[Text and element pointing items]
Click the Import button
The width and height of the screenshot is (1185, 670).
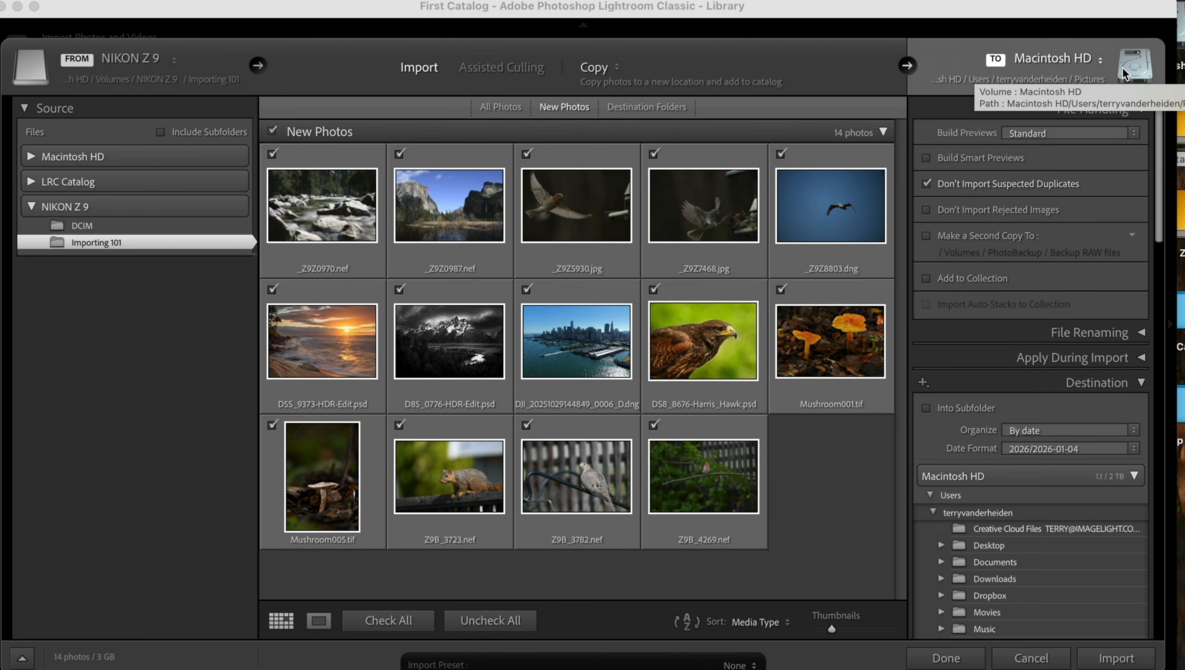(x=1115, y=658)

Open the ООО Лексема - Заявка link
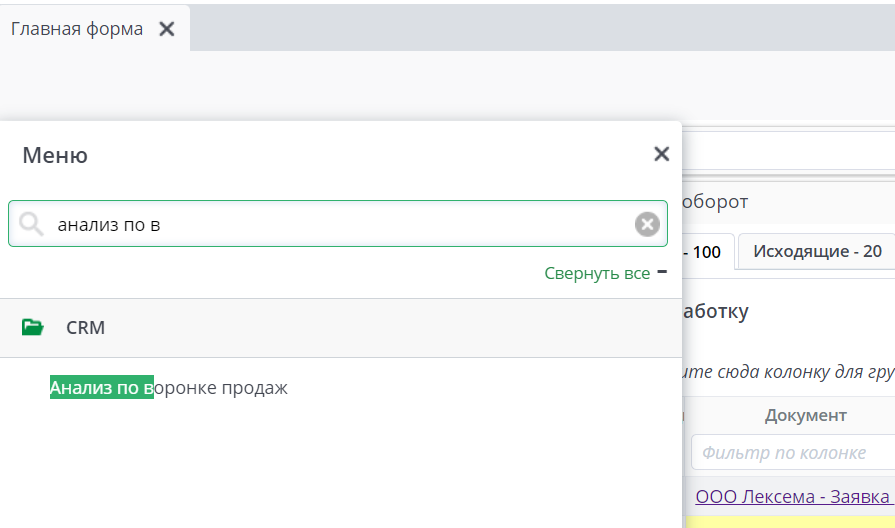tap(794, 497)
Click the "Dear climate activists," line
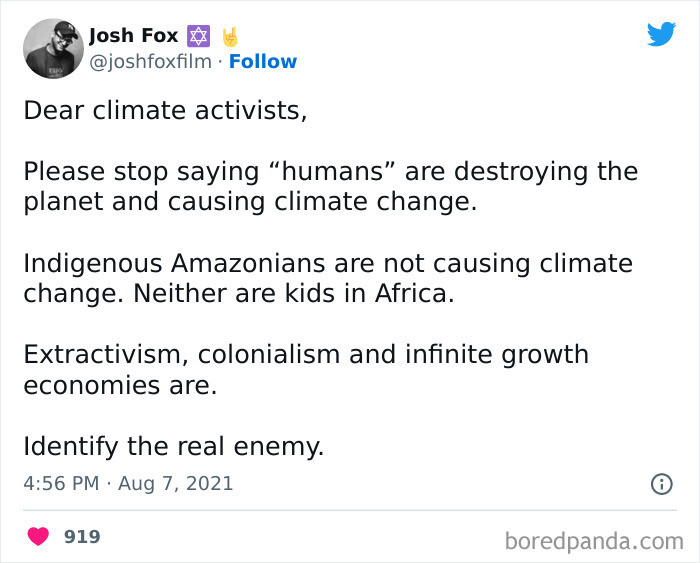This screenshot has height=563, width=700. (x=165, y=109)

Problem requirements>
Reproduce every line of the items above word for word, leaving out the pictures.

Correct output>
Click the Import button
The width and height of the screenshot is (1185, 670).
(x=1115, y=658)

Open the ООО Лексема - Заявка link
tap(794, 497)
Click the "Dear climate activists," line
This screenshot has height=563, width=700. (x=165, y=109)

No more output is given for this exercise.